How the biggest deal in gaming history was finally completed

Microsoft’s big-money purchase of Activision Blizzard, maker of gaming franchises including Call of Duty and World of Warcraft, has finally been completed

Following a drawn-out saga which saw it forced to negotiate a series of tricky obstacles, Microsoft has officially sealed the largest deal in gaming history. 

The tech giant has purchased Activision Blizzard, maker of many of the world's most successful and popular games, for an eye-watering sum of US$68.7 billion. 

It comes after the UK’s Competition and Markets Authority – which called a halt earlier this year due to fears of “reduced innovation and less choice for UK gamers” – decided it was satisfied with a revised deal.

A delighted Phil Spencer, CEO of Microsoft Gaming, said: “As one team, we’ll learn, innovate, and continue to deliver on our promise to bring the joy and community of gaming to more people. 
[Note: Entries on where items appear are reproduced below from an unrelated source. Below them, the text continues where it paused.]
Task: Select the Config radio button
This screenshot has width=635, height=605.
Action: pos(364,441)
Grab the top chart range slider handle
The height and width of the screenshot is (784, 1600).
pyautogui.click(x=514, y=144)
“We’ll do this in a culture that strives to empower everyone to do their best work, where all people are welcome, centred on our ongoing commitment of ‘Gaming for Everyone’.”

He added: “Whether you play on Xbox, PlayStation, Nintendo, PC or mobile, you are welcome here – and will remain welcome, even if Xbox isn’t where you play your favourite franchise.”

Microsoft-Activision saga finally at an end

Microsoft’s big-money purchase of Activision Blizzard, maker of Call of Duty and World of Warcraft, had initially been expected to go through without any problems and become the largest takeover in gaming history. 

However, in April, the CMA blocked the deal, stating Microsoft had failed to effectively address concerns outlined in its provisional findings in February, mainly relating to the rapidly-growing cloud gaming market.

Also playing into the dispute was Call of Duty and worries from Microsoft’s big rival, Sony, that the mega-franchise may no longer be made available to PlayStation users. 

As a result, Microsoft set out a host of “behavioural” remedies setting out which games it must offer and the platforms on which they must be offered over the next 10 years.

But the CMA said the proposal still contained “a number of significant shortcomings” relating to cloud gaming, which largely boiled down to Microsoft having too much perceived power in the market.

Further obstacles for Microsoft in Europe and US

Meanwhile, the European Commission expressed similar concerns, but ultimately approved the deal in May after accepting the remedies from Microsoft in relation to cloud gaming and licensing agreements.

Microsoft has completed a deal to buy Activision Blizzard. Picture: Microsoft

It said any issues had been “fully addressed” by Microsoft’s remedies, representing a “significant improvement for cloud game streaming compared to the current situation”.

Things appeared to be on the right track when, in July, the tech giant won a crucial court case against the Federal Trade Commission (FTC), which was seeking an injunction to temporarily block the deal while it carried out further investigations.

Microsoft was still seeking crucial approval from the CMA, however, and said in August it had restructured its proposal. 

And now, the CMA has opted to sanction the transaction, agreeing the revised terms “would preserve competitive prices and better services”.

Conditions of the deal mean Microsoft will not be able to release Activision Blizzard games exclusively on Xbox Cloud Gaming or exclusively control the licensing terms of Activision Blizzard games for rival services.